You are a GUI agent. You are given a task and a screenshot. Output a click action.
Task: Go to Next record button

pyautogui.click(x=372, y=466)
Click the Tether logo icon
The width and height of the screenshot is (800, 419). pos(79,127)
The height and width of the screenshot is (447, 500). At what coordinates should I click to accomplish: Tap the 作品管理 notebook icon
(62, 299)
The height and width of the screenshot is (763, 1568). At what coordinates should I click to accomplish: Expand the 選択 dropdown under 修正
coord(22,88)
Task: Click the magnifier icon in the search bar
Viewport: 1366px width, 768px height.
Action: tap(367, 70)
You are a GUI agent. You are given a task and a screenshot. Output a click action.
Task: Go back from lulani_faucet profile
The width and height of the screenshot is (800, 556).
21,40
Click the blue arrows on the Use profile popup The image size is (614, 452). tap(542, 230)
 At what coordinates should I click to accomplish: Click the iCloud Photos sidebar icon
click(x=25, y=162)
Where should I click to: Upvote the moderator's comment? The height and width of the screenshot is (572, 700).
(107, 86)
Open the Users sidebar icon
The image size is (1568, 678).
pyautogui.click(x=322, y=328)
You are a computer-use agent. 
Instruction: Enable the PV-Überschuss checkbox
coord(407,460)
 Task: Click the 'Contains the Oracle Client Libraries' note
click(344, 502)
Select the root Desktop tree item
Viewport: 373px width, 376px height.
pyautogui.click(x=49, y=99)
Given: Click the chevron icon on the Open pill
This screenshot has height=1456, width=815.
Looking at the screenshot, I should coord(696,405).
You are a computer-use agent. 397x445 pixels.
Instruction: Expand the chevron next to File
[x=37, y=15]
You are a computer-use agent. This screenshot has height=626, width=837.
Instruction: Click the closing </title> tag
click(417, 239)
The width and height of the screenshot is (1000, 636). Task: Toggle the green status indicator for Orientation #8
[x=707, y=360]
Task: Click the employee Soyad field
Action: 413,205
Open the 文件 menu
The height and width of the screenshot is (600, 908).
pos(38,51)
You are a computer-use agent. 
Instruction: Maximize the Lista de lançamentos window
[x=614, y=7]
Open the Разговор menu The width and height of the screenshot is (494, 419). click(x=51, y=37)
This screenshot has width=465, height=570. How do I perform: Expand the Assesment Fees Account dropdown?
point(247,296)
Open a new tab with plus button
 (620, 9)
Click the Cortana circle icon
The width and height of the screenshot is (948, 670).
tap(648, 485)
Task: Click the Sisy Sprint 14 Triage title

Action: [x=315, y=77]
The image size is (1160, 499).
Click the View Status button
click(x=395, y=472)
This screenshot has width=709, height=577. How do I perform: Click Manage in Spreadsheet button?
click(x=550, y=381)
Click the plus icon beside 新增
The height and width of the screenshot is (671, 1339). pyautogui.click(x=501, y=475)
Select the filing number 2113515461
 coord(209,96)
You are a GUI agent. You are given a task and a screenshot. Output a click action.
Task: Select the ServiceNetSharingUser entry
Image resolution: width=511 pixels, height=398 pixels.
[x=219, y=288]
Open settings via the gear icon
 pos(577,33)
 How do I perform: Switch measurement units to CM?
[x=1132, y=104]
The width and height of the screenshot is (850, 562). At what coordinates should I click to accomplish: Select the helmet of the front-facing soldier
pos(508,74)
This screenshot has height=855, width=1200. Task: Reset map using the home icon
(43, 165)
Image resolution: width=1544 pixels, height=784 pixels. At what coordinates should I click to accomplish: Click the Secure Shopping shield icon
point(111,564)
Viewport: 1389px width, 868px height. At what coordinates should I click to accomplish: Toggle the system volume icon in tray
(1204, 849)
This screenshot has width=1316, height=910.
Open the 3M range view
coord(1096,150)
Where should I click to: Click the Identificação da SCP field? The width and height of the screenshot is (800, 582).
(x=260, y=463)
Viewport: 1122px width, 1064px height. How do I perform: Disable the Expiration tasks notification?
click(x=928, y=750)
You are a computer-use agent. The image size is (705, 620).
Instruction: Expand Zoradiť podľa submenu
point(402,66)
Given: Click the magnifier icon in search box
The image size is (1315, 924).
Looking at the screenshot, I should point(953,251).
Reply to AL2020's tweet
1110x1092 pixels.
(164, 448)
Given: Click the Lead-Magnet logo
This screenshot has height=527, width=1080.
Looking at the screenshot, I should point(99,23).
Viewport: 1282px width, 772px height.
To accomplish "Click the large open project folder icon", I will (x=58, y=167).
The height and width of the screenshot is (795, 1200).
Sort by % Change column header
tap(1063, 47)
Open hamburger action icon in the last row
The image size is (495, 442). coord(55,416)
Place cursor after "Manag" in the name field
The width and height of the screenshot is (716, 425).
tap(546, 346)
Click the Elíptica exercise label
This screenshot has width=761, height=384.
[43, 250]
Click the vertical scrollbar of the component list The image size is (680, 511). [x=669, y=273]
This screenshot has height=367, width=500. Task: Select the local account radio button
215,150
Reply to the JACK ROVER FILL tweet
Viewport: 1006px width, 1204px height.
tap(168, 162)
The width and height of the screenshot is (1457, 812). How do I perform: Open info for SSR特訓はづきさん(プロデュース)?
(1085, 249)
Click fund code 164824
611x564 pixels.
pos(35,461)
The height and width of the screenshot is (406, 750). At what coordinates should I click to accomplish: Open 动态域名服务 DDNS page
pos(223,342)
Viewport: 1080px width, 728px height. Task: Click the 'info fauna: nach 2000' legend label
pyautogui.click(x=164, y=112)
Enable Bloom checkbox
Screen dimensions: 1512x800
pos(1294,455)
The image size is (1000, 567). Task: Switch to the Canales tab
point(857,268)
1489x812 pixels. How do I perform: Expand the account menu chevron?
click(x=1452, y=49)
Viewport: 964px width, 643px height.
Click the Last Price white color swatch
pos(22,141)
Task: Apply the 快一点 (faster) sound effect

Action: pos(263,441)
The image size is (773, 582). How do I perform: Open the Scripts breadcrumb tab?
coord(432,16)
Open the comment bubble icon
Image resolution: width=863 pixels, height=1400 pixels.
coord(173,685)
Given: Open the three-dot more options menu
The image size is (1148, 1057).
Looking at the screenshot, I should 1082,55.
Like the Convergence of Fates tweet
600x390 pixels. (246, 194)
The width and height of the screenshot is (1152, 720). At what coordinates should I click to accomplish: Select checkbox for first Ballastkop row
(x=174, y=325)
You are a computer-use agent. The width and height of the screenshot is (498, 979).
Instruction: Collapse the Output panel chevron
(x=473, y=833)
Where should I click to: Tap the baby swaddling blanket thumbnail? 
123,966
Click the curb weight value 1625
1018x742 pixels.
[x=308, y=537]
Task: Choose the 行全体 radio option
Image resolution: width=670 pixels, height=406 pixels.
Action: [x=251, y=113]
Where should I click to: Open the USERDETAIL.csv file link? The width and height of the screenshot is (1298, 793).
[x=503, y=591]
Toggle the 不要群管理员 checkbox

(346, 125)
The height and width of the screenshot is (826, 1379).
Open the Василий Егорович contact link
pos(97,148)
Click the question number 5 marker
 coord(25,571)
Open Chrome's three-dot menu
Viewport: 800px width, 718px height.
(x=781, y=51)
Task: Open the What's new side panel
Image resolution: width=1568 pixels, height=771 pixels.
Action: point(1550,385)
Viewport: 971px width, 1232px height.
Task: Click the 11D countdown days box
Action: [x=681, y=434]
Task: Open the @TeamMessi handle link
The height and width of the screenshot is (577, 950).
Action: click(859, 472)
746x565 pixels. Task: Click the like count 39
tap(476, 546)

——————————

▶ [BRIEF]: Please retype exactly the line containing "Like the Convergence of Fates tweet" and each line after it to the end of the records, and nothing more.

▶ [EXERCISE RESULT]:
Like the Convergence of Fates tweet
600x390 pixels. (246, 194)
The width and height of the screenshot is (1152, 720). At what coordinates should I click to accomplish: Select checkbox for first Ballastkop row
(x=174, y=325)
You are a computer-use agent. The width and height of the screenshot is (498, 979).
Instruction: Collapse the Output panel chevron
(x=473, y=833)
Where should I click to: Tap the baby swaddling blanket thumbnail? 
123,966
Click the curb weight value 1625
1018x742 pixels.
[x=308, y=537]
Task: Choose the 行全体 radio option
Image resolution: width=670 pixels, height=406 pixels.
Action: [x=251, y=113]
Where should I click to: Open the USERDETAIL.csv file link? The width and height of the screenshot is (1298, 793).
[x=503, y=591]
Toggle the 不要群管理员 checkbox

(346, 125)
The height and width of the screenshot is (826, 1379).
Open the Василий Егорович contact link
pos(97,148)
Click the question number 5 marker
 coord(25,571)
Open Chrome's three-dot menu
Viewport: 800px width, 718px height.
(x=781, y=51)
Task: Open the What's new side panel
Image resolution: width=1568 pixels, height=771 pixels.
Action: point(1550,385)
Viewport: 971px width, 1232px height.
Task: Click the 11D countdown days box
Action: [x=681, y=434]
Task: Open the @TeamMessi handle link
The height and width of the screenshot is (577, 950).
Action: click(859, 472)
746x565 pixels. Task: Click the like count 39
tap(476, 546)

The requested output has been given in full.